#### Text and element pointing entries
◇ ◇ ◇ ◇ ◇
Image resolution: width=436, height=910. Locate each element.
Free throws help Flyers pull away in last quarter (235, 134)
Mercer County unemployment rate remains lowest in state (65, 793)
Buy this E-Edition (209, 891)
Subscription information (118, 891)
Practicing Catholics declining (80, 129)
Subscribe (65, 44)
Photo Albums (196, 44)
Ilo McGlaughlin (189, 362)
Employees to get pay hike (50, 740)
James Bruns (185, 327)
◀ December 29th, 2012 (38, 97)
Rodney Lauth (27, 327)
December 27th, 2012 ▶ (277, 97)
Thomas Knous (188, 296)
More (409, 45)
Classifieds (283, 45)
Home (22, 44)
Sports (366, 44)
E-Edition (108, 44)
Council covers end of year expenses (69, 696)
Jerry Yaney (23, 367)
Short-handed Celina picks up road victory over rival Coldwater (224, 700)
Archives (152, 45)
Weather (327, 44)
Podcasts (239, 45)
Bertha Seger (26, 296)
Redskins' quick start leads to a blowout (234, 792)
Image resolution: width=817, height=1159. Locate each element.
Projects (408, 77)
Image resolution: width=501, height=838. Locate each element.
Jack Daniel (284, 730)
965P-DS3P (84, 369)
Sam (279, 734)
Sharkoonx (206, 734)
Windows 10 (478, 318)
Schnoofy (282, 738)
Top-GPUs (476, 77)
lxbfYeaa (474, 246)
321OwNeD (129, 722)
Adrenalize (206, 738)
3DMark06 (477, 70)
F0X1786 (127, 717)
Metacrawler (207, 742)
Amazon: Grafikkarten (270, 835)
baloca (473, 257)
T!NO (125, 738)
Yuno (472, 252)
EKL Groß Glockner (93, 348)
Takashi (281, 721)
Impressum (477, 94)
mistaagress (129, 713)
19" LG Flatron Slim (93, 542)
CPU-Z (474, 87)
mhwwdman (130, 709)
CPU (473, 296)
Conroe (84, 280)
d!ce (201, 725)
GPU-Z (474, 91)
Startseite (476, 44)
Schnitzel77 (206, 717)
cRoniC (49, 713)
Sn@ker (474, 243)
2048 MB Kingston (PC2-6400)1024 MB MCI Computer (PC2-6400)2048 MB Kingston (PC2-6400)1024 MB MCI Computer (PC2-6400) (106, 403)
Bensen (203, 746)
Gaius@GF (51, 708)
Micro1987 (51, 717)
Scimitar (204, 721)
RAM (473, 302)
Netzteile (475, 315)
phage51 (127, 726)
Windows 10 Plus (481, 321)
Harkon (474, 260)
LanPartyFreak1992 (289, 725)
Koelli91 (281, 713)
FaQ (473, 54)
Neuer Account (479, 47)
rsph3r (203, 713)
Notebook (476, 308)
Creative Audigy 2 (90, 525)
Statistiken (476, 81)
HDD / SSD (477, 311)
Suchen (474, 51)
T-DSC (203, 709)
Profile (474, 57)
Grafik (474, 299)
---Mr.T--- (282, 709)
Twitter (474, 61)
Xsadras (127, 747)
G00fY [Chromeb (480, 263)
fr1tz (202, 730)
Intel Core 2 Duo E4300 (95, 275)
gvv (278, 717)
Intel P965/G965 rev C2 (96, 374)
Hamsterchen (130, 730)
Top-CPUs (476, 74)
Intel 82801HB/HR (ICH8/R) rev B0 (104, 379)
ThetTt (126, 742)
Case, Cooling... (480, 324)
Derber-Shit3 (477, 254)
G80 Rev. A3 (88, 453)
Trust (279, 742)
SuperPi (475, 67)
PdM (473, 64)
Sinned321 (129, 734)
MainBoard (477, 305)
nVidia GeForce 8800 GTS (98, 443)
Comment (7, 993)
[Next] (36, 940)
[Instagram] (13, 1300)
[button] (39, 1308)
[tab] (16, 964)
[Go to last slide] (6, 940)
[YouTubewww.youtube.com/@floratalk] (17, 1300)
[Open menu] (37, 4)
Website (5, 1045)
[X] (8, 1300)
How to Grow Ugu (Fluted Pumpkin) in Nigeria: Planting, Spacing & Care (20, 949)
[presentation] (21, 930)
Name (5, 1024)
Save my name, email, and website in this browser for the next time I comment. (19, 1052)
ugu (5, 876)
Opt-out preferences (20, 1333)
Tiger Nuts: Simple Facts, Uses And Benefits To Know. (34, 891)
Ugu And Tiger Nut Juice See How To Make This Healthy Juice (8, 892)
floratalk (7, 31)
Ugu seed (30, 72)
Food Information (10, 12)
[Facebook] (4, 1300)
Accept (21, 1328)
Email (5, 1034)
◇ ◇ ◇ ◇ ◇
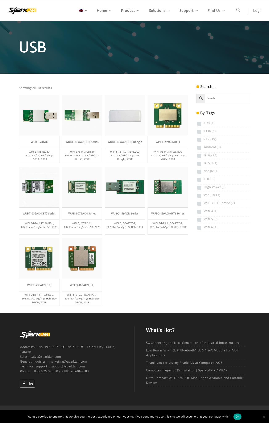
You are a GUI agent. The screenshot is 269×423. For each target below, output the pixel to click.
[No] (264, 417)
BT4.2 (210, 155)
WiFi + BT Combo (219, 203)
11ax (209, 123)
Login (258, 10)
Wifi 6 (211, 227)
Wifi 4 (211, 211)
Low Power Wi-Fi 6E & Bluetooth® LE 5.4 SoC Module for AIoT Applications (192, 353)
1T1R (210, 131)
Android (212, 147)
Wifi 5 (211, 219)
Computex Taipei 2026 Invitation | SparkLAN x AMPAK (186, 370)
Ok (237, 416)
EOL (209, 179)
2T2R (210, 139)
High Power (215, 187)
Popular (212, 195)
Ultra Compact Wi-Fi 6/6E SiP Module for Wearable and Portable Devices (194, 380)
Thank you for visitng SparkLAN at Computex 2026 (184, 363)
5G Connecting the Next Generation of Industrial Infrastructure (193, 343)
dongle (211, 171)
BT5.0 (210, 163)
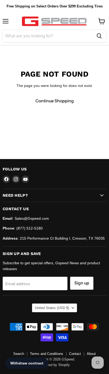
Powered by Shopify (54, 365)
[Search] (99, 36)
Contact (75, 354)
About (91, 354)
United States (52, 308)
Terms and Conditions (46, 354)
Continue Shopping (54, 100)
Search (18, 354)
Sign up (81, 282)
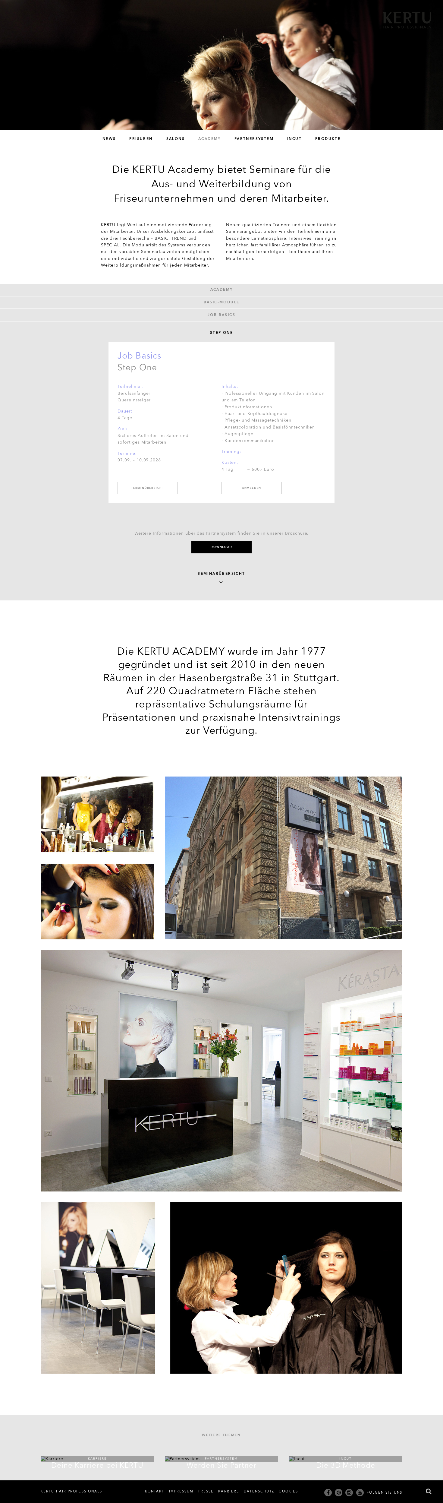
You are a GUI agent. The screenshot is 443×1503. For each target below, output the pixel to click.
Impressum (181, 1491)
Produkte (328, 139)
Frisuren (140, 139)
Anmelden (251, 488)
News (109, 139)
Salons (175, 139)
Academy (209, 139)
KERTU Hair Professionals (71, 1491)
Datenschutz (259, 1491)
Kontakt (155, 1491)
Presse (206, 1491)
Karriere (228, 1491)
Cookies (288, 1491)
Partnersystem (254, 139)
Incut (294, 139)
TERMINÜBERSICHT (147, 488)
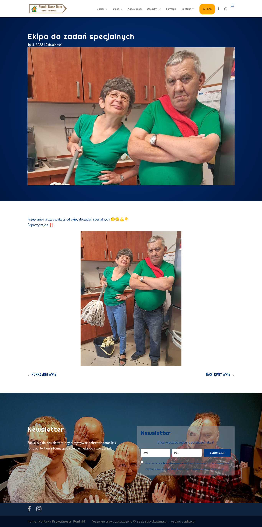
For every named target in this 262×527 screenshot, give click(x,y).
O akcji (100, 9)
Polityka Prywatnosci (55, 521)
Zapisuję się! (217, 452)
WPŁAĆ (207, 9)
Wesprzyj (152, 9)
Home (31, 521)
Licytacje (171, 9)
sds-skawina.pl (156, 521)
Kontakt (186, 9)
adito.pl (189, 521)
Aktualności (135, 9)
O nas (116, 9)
◇ ◇ ◇ ◇ ◇
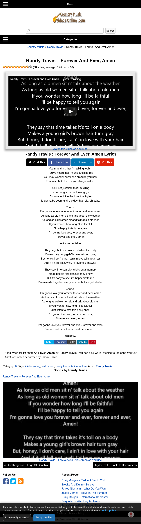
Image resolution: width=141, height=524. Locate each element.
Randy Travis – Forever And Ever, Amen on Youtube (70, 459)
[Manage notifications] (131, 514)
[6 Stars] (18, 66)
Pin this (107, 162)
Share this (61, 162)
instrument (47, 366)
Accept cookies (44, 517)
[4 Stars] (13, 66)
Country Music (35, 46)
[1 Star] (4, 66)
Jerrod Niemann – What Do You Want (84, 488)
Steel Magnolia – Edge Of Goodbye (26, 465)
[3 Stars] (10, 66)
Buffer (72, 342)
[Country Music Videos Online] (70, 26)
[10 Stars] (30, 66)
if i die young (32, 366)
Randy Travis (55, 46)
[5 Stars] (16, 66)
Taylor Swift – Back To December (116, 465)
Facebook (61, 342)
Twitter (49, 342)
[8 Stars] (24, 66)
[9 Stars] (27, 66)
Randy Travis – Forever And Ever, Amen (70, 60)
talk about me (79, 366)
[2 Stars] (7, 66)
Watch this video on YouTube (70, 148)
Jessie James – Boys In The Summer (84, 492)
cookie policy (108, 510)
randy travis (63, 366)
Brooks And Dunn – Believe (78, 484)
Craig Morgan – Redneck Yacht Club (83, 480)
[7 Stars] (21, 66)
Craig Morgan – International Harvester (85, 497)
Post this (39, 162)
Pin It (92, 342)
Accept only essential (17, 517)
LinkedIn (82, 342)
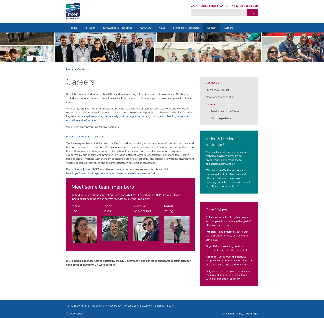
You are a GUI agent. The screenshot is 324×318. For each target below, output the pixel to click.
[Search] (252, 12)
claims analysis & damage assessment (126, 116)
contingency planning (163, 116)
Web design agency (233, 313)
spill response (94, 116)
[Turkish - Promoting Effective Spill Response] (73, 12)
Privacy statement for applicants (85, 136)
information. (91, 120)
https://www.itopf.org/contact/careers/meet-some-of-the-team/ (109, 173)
◇ ◇ ◇ ◇ ◇
#### Directive
Rewrite the entries starting at the line containing "---Mr.T--- (282, 709)" and ending at the line containing "Accept (21, 1328)", keeping each entry's text but multiplying every coordinate in the answers by 1.9. Round each result to a whole number, with halves rounded up.

#### Response below
---Mr.T--- (536, 1347)
Twitter (901, 116)
Xsadras (241, 1419)
G00fY [Chromeb (912, 500)
fr1tz (384, 1387)
Intel Core 2 Duo E4300 (181, 523)
gvv (528, 1362)
Intel P965/G965 rev C2 (182, 711)
Hamsterchen (247, 1387)
Top-CPUs (904, 141)
Intel 82801HB/HR (ICH8/R) rev B0 (198, 720)
ThetTt (239, 1410)
Case, Cooling... (912, 616)
Derber-Shit3 (906, 483)
G80 Rev. A3 (167, 861)
Trust (530, 1410)
SuperPi (903, 127)
PdM (899, 122)
Sinned321 (245, 1395)
MainBoard (906, 580)
nVidia GeForce 8800 GTS (186, 842)
Comment (13, 1887)
[Next] (68, 1786)
[Instagram] (25, 2470)
[button] (74, 2485)
[tab] (30, 1832)
[Go to last slide] (11, 1786)
[YouTubewww.youtube.com/@floratalk] (32, 2470)
[Open menu] (70, 8)
Website (10, 1986)
[X] (15, 2470)
How to Grow Ugu (Fluted Pumpkin) in Nigeria: Planting, Spacing & Care (38, 1803)
[presentation] (40, 1767)
Name (10, 1946)
Save my name, email, and website in this browser for the next time I comment. (36, 1999)
ugu (10, 1664)
Opt-out preferences (38, 2533)
Tiger Nuts: Simple Facts, Uses And Benefits To Know. (65, 1693)
Ugu And Tiger Nut Juice See How To Make This Healthy Juice (15, 1695)
floratalk (13, 59)
Ugu seed (57, 137)
Food Information (19, 23)
[Facebook] (8, 2470)
Accept (40, 2523)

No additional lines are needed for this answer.